The Roadmap Bloat Problem
We are deep into Q1 planning season, and every AI roadmap we review has the same problem: it is too long. Eighteen months of accumulated AI experiments, each with a small team and a vague success metric, all carried forward because nobody wants to be the person who kills a project that might work eventually.
This is how AI programs die. Not from one big failure, but from the slow suffocation of spreading resources across too many half-alive initiatives.
The Kill List Exercise
Every AI roadmap review should start with a kill list. Before discussing what to add, discuss what to stop. The criteria are simple:
- Has it moved a business metric in the last 90 days? Not a technical metric. Not "model accuracy improved." A real business metric: revenue, cost reduction, time saved, customer satisfaction. If the answer is no, it is a kill candidate.
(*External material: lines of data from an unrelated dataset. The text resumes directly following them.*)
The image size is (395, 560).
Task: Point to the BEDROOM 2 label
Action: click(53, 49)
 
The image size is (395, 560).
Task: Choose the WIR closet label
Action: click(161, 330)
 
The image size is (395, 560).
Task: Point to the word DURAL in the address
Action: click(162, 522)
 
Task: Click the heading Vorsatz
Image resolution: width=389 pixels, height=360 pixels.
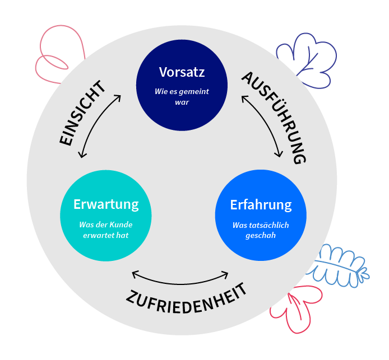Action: pyautogui.click(x=182, y=72)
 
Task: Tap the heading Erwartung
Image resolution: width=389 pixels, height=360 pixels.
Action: pyautogui.click(x=106, y=204)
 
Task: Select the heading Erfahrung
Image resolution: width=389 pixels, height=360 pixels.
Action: pyautogui.click(x=261, y=205)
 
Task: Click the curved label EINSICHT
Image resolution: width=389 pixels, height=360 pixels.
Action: pyautogui.click(x=82, y=113)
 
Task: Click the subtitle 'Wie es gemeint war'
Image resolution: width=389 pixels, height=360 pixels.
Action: pyautogui.click(x=182, y=97)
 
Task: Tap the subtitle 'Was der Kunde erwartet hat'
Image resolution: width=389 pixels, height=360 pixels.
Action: pyautogui.click(x=106, y=230)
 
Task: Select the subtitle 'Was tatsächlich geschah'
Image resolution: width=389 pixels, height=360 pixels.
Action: pyautogui.click(x=261, y=231)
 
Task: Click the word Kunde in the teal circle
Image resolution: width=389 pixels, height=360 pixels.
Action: pyautogui.click(x=121, y=225)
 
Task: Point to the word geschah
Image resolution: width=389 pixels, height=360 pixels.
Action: pyautogui.click(x=261, y=236)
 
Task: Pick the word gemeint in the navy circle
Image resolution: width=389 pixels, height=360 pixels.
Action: pyautogui.click(x=194, y=92)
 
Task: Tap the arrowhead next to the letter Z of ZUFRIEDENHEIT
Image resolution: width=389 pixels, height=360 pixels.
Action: pyautogui.click(x=134, y=274)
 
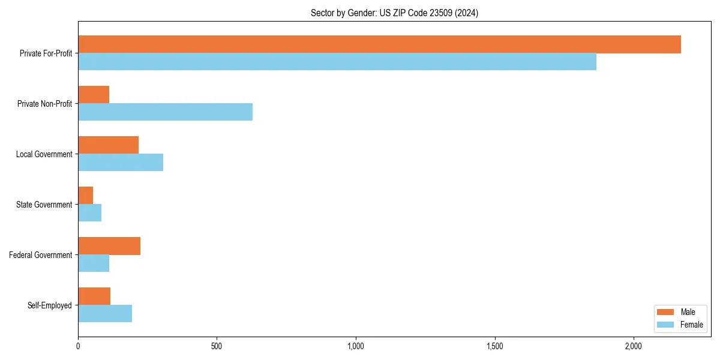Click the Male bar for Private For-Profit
point(379,44)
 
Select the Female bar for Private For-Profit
point(337,62)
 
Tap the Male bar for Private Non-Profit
point(94,95)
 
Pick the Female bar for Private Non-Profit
point(165,112)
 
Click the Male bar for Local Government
point(108,145)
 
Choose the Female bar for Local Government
point(121,163)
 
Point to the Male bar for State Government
point(86,196)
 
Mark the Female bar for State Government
point(90,213)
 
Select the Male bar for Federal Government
point(109,246)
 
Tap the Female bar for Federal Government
point(94,263)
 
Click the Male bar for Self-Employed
point(94,296)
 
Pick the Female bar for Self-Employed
point(105,314)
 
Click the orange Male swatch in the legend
point(666,312)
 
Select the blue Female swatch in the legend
point(666,325)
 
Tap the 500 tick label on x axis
point(217,347)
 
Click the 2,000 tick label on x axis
point(634,347)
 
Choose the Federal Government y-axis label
point(41,255)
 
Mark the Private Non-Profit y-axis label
point(44,104)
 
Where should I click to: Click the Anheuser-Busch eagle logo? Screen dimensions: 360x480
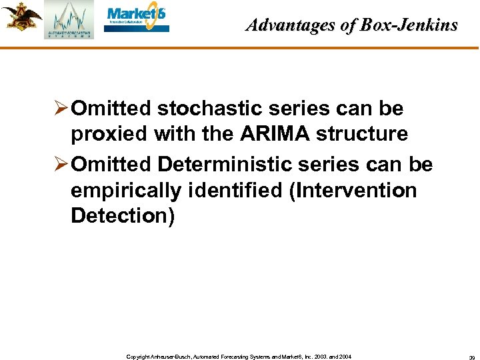[x=21, y=17]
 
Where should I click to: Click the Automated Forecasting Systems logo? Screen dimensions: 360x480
[x=69, y=21]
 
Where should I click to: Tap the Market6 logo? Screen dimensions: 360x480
[x=137, y=19]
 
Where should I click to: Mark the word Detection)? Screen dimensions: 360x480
[x=122, y=216]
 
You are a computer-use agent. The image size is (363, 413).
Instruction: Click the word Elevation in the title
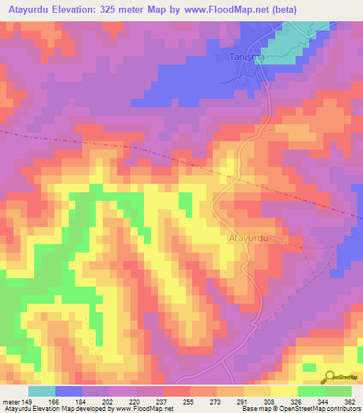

- Is there a clear path to production in the next 90 days? Projects that have been "almost ready" for two quarters are not almost ready. They are stuck. Either resource them fully or kill them.
- Would you fund this from scratch today? Sunk cost bias keeps projects alive long past their expiration date. Ask yourself: knowing what you know now, would you allocate new budget to this? If not, the budget currently allocated is being wasted.
Why Teams Resist Killing Projects
The resistance is always the same:
- "We have already invested $X in this." Irrelevant. That money is spent regardless of whether you continue.
- "It just needs a few more months." If a project needed more time 6 months ago and still needs more time now, the pattern is clear.
- "The team will be demoralized." The team is already demoralized. They know the project is not working. Freeing them to work on something impactful is a gift, not a punishment.
- "What if a competitor does it?" If you cannot make it work after 6+ months of effort, a competitor doing it is useful market research, not a threat.
What Killing Enables
Every project you kill frees three things: budget, people, and attention. In a constrained environment, which every AI program is, these are the most valuable resources you have.
We worked with a mid-market client in late 2025 that killed four of its seven AI initiatives. The three remaining projects each got doubled resources. Within 8 weeks, two of them were in production generating measurable returns. The four killed projects had collectively generated zero returns in 6 months.
Your AI roadmap for 2026 should be shorter than your 2025 roadmap. If it is longer, you have a prioritization problem, not an ambition advantage.